*** Opening Supplied material ***
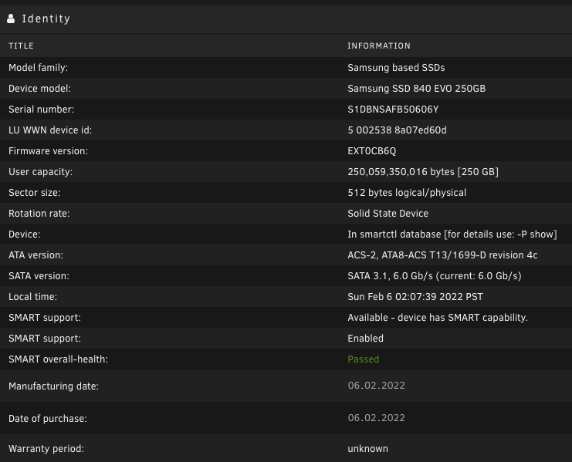
Task: Click the Warranty period unknown value
Action: (367, 449)
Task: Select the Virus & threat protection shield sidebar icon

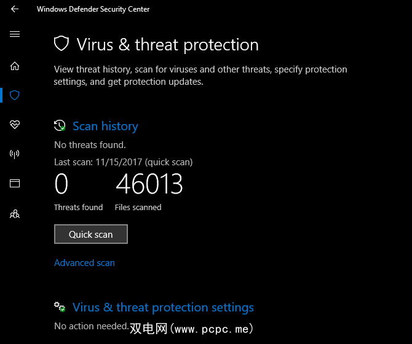Action: coord(15,95)
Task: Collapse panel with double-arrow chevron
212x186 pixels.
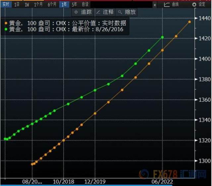Action: (155, 5)
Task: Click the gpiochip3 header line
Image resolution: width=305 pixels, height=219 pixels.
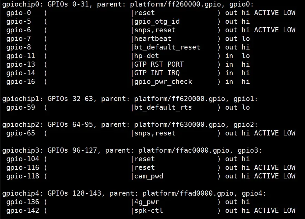Action: tap(132, 150)
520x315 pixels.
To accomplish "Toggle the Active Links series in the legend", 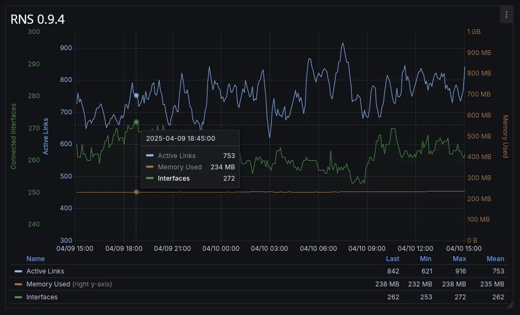I will [x=45, y=271].
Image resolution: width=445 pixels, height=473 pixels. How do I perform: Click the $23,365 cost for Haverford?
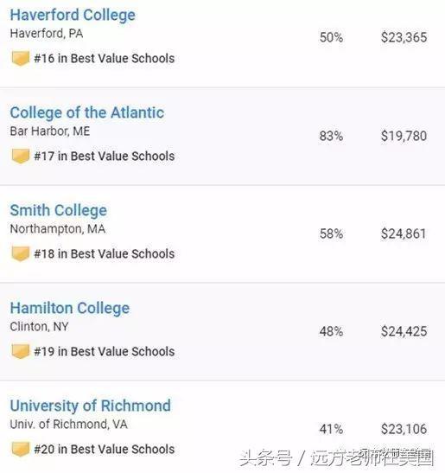[x=404, y=38]
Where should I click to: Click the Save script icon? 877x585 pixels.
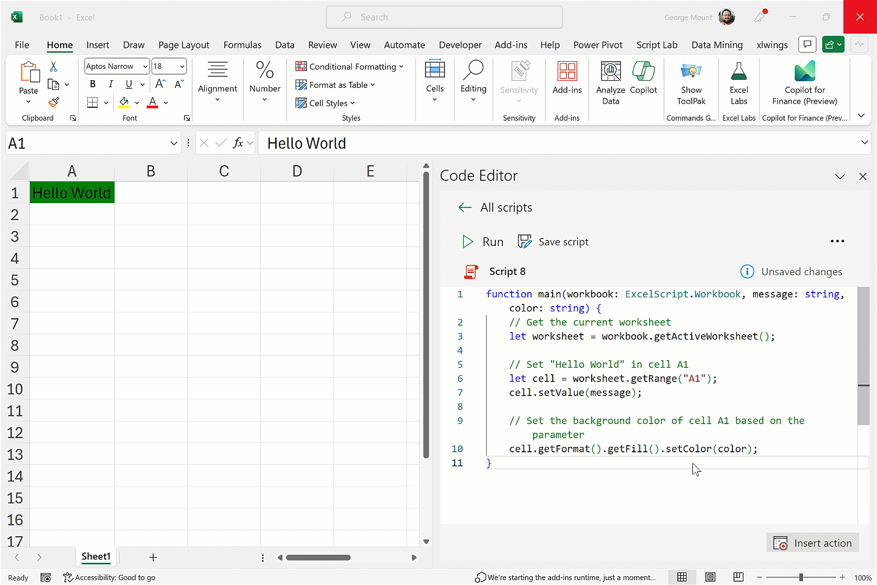525,242
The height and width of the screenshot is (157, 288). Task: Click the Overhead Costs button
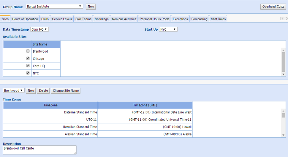(x=273, y=7)
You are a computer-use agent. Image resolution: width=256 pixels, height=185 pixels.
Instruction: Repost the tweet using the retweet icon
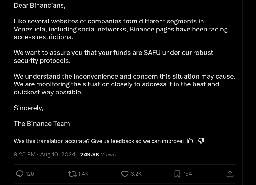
*** Closing Supplied material ***
• _To do_: Range to copy from the listing above: the line containing "Image resolution: width=445" down to the line containing "You are a computer-use", both included. Reproduce it exactly, minus the pictures, and add nothing.

• _Output_:
Image resolution: width=445 pixels, height=473 pixels. How do I perform: Click the $23,365 cost for Haverford?
[x=404, y=38]
Where should I click to: Click the Save script icon? 877x585 pixels.
525,242
The height and width of the screenshot is (157, 288). Task: Click the Overhead Costs button
(x=273, y=7)
You are a computer-use agent. Image resolution: width=256 pixels, height=185 pixels.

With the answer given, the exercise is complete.